Smaller Size Manufacturing Facility
Price always plays a role. Due to lower economies of scale, the price per unit should be higher for small orders of commodity Android tablets and smartphones (and much higher for custom orders), as all the same admin and development costs get averaged among fewer units.
During high season, the turnaround time of an order may be longer than usual at a smaller facility because their capacity cannot grow quickly as demand spikes. To ensure that your production happens in a reasonable amount of time, it helps to plan in advance with the supplier.
If the typical quantity sharply increases at any point, a smaller supplier will face challenges maintaining the same level of support and quality, especially if they haven’t done multiple orders of the product before.

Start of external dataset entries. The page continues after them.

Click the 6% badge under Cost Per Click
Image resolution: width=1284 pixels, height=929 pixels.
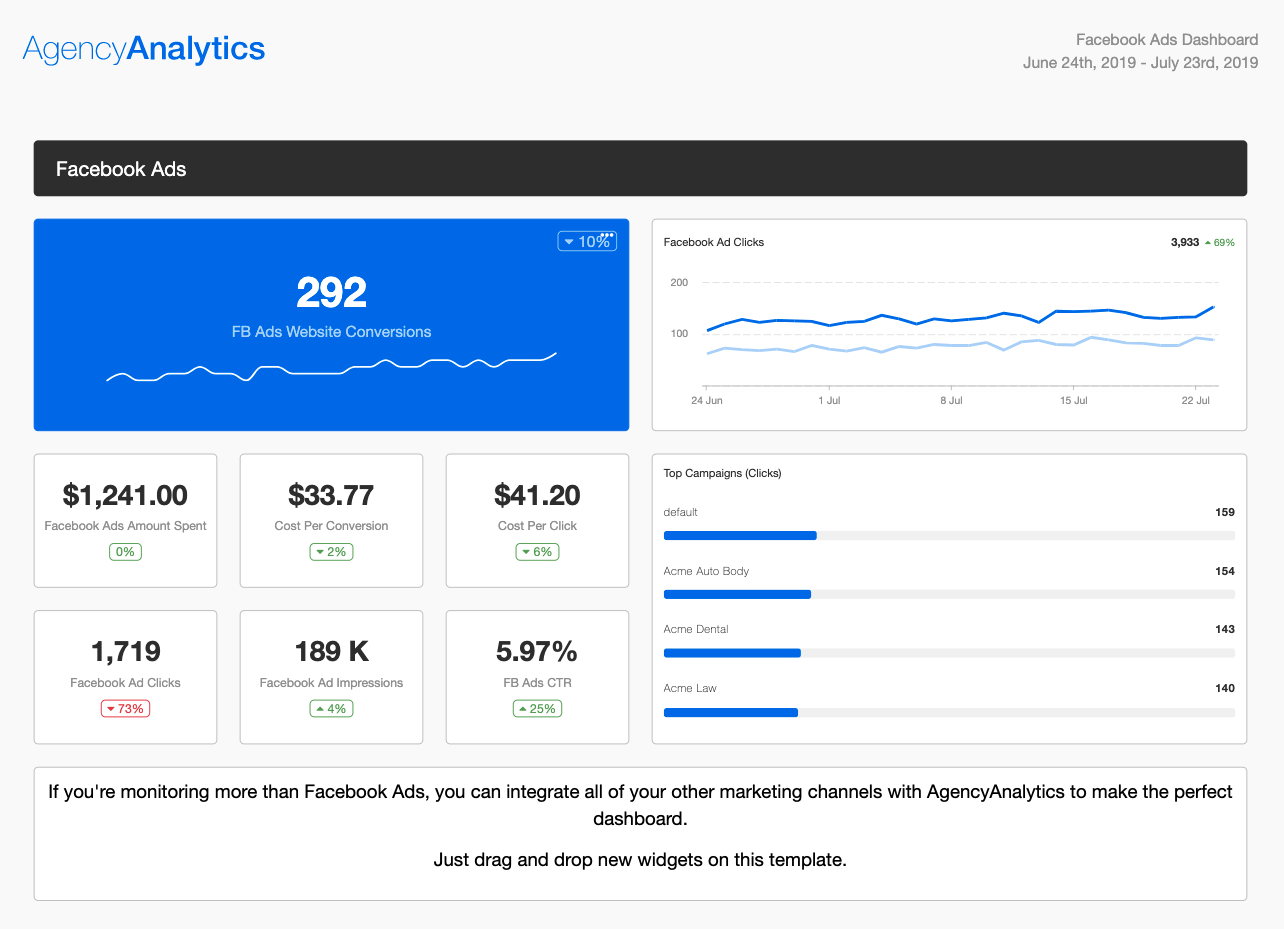[x=537, y=551]
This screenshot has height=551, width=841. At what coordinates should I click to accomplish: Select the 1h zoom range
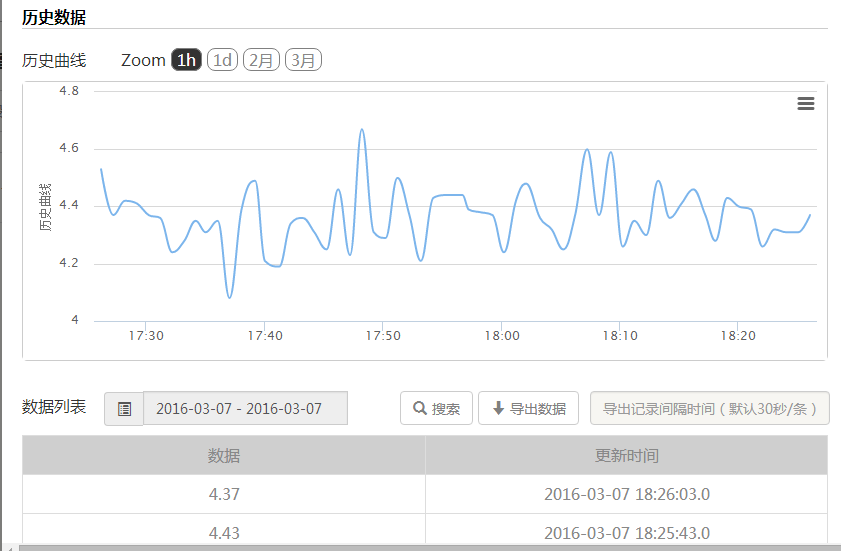point(186,60)
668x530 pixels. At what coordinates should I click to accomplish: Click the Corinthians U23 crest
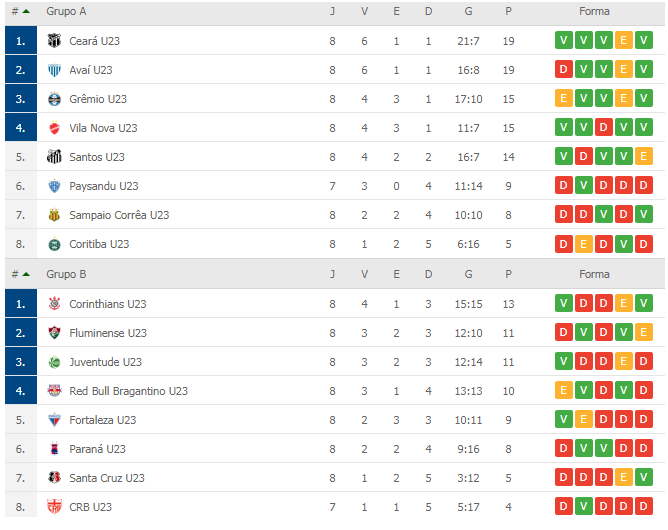pos(54,304)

If they’ve done multiple production runs then this risk becomes less significant.
The challenges arise because the factory has commitments to other clients, who expect their orders completed in the normal amount of time, that will be pressuring the factory to get their goods out while yours are in production.
Again, planning helps so that the factory can give their other clients advanced warning. In the event of a factory not having enough capacity one solution is outsourcing.
This usually costs more because the original factory must pay the outsourced factory for their assembly and testing services while earning money themselves. If the outsourced factory operates at a high-quality standard the original factory doesn’t need to supervise as much, otherwise, outsourcing requires active management.
Recommendation: confirm that the original factory has enough management resources to support managing an outside entity before agreeing to have your production outsourced (of course you may not have much say in the matter, to begin with depending on the circumstances).
Smaller manufacturing facilities may, though not definitely, have less working capital available. If an order is larger than their cash reserves can support they may face problems with shipping on time.
The factory may feel shame or feel scared about the low cash reserves and not want to address the issue openly. If you trust the factory then consider offering them a higher deposit or discuss another possible solution to work through the problem.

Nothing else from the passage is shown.